Differentiating Between Demand Ischemia and Type II MI
Demand Ischemia
Represents symptoms consistent with myocardial ischemia primarily due to oxygen supply-demand imbalance WITHOUT ELEVATED TROPONINS above the 99th percentile.
Demand Ischemia Etiologies
- Brady of tachy-arrythmia
- Aortic dissection
- Severe aortic valve disease
- Hypertrophic cardiomyopathy
- Shock (septic, cardiogenic, ect.)
- Coronary spasm
- Coronary embolism
- Coronary vasculitis/arteritis/endarteritis
- Coronary endothelial dysfunction
- Hypertensive crisis
- Anemia
Example: 66 year old male presents with paroxysmal atrial tachycardia and substernal chest pressure with ventricular rate of 180. Troponins were 0.01/0.03/0.02. PAT and a troponin leak were documented.

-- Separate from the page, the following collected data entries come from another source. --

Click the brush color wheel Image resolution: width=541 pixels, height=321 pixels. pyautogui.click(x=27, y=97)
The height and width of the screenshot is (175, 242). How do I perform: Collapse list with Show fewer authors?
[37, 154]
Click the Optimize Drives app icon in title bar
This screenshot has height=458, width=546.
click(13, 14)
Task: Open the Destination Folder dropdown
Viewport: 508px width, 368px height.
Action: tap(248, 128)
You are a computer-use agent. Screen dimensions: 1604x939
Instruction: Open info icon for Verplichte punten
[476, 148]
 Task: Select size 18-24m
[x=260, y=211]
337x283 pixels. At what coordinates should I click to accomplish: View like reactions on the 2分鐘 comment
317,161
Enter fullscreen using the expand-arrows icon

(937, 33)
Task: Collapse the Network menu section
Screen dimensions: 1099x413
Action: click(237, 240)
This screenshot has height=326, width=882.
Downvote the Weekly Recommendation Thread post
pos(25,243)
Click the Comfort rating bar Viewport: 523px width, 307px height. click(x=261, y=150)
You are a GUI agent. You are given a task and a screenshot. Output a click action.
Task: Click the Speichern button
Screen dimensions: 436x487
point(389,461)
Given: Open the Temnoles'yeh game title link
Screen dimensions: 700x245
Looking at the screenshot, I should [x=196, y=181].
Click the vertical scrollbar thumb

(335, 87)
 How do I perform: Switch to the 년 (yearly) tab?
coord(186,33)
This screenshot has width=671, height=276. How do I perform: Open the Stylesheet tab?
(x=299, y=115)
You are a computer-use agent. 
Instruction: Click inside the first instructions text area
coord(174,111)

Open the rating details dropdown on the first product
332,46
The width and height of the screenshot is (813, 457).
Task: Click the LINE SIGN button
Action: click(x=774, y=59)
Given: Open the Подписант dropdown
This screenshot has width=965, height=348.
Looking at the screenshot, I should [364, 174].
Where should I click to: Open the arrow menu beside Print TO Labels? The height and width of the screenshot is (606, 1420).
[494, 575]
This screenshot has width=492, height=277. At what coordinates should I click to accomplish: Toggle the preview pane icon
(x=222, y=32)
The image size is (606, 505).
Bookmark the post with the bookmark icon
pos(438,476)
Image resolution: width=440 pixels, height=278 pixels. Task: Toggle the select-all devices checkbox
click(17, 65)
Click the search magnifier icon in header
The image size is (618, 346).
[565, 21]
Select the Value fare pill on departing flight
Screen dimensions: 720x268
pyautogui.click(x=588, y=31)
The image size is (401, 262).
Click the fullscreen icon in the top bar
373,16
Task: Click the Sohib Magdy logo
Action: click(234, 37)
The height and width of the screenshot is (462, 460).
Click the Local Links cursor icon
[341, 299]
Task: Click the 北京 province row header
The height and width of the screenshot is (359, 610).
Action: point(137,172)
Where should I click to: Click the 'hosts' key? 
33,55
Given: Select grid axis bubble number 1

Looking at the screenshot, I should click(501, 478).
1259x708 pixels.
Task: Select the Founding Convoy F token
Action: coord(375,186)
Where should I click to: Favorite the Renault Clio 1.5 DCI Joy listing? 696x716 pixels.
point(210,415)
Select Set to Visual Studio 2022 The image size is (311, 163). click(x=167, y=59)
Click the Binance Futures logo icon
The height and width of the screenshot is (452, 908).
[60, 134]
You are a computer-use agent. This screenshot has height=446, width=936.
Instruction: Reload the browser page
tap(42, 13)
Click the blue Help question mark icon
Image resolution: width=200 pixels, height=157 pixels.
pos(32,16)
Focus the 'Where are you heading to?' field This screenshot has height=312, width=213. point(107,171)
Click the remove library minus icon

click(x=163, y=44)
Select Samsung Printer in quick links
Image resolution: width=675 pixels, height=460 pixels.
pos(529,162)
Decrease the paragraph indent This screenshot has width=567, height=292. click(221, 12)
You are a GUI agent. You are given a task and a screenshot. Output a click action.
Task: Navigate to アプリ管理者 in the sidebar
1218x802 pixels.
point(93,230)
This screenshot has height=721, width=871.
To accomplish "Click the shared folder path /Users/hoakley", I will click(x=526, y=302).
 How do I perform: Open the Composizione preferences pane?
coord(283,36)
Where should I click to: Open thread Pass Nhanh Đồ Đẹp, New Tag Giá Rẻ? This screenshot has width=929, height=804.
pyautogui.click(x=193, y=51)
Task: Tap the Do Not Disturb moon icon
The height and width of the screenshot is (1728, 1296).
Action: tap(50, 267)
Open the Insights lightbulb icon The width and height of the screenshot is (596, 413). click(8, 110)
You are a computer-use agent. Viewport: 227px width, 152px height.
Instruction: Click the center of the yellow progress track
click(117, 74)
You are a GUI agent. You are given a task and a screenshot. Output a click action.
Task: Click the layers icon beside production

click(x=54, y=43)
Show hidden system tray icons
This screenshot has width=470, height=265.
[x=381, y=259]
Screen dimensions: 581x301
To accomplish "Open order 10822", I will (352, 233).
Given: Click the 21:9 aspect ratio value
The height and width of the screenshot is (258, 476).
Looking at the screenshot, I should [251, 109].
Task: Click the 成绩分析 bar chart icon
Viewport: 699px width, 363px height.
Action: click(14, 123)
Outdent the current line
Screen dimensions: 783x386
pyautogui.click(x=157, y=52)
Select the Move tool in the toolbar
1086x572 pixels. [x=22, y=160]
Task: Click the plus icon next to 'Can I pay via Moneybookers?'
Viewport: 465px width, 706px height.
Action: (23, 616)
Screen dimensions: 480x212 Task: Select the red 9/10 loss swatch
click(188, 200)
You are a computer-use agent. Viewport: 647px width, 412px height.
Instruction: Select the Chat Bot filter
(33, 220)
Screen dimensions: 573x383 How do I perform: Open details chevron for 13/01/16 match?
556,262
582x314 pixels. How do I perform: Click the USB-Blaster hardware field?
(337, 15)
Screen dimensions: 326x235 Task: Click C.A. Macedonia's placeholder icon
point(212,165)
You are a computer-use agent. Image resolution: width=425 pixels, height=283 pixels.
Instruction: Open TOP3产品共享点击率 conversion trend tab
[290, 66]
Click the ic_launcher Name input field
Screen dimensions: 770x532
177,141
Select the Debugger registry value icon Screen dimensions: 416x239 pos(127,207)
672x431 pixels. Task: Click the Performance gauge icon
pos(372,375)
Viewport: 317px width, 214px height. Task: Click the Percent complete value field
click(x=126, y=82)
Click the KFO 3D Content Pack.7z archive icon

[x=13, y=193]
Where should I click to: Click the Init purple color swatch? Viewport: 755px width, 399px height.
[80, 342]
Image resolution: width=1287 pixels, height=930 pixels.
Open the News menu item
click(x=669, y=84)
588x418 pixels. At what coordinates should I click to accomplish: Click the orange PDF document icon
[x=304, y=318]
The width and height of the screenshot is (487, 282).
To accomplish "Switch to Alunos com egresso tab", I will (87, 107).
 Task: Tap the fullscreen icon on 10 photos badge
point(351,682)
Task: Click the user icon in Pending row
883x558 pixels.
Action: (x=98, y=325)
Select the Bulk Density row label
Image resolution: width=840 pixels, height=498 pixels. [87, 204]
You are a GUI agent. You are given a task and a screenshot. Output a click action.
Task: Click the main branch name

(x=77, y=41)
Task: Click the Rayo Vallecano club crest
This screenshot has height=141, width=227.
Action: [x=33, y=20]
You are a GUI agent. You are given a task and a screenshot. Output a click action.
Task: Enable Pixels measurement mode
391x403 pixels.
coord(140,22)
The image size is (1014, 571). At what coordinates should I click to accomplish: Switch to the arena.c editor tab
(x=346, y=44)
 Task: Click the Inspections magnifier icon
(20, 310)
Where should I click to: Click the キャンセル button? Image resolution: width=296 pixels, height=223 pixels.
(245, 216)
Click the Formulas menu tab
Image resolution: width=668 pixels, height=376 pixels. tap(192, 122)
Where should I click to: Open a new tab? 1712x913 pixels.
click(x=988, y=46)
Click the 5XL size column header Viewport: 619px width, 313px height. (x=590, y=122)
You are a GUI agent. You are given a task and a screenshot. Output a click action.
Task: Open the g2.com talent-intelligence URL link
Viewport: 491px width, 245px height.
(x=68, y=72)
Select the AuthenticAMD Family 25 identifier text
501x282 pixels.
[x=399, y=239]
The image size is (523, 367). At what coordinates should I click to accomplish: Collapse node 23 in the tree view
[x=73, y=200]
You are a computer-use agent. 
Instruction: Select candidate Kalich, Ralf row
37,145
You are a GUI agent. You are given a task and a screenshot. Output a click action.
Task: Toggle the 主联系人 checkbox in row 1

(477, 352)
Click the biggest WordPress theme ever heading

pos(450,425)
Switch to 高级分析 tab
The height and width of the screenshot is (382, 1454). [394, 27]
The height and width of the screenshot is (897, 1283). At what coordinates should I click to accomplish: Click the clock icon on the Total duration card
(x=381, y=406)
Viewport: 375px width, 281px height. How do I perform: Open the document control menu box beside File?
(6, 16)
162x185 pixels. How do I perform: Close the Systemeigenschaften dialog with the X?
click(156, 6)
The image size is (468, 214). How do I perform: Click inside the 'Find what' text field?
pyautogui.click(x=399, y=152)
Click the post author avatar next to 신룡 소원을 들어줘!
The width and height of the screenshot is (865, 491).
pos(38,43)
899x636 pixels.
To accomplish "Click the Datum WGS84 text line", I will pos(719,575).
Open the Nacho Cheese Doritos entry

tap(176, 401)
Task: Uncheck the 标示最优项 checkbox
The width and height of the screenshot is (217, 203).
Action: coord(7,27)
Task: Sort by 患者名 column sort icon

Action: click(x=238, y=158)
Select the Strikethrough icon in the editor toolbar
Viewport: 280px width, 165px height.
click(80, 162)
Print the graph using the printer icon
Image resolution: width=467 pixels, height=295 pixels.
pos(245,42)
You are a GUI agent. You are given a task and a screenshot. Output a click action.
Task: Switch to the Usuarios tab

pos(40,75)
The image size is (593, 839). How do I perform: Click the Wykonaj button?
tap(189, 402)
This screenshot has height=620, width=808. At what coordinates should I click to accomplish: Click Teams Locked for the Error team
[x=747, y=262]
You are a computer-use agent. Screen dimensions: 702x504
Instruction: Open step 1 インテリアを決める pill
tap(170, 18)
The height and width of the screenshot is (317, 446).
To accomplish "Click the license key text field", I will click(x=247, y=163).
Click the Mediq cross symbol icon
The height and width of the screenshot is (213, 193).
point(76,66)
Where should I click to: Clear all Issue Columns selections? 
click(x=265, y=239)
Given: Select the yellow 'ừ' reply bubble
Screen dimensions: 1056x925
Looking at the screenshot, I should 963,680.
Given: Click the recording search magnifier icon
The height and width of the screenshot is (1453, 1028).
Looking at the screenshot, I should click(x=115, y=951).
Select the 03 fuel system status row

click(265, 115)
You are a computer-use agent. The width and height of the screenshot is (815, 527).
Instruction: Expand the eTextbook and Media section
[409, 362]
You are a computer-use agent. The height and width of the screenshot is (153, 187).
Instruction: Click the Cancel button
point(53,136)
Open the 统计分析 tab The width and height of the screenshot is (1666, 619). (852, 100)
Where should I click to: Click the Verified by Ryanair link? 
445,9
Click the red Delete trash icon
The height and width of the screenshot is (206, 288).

This clinically supports Demand Ischemia since the troponins were present but not above the criteria with evidence of acute ischemia (chest pressure).
Type II MI
Type II MI is evidenced by an acute myocardial ischemia without acute coronary atherothrombotic injury. It is caused by an oxygen supply-demand imbalance WITH ELEVATED TROPONINS from the same demand ischemia etiologies.
Type II Criteria
- Detection of a rise and/or fall of cTn values with at least 1 value above the 99th percentile requiring at least one of the following symptoms or test findings:
- Symptoms of acute myocardial ischemia
- New ischemic ECG changes
- Development of pathological Q waves
- Imaging evidence of new loss of viable myocardium or new regional wall motion abnormality in a pattern consistent with ischemia etiology
Example: 82 year old male admits with B/P 250/135, neck and shoulder pain and SOB. EKG show non-specific ST and T wave changes. Troponin were 0.08/1.5/1.8. #1 HTN emergency and #2 NSTEMI probably due to #1-probably demand ischemia is documented.
This clinically supports a Type II MI based on elevated troponins with findings and symptoms of ischemia (EKG changes, neck and shoulder pain and SOB).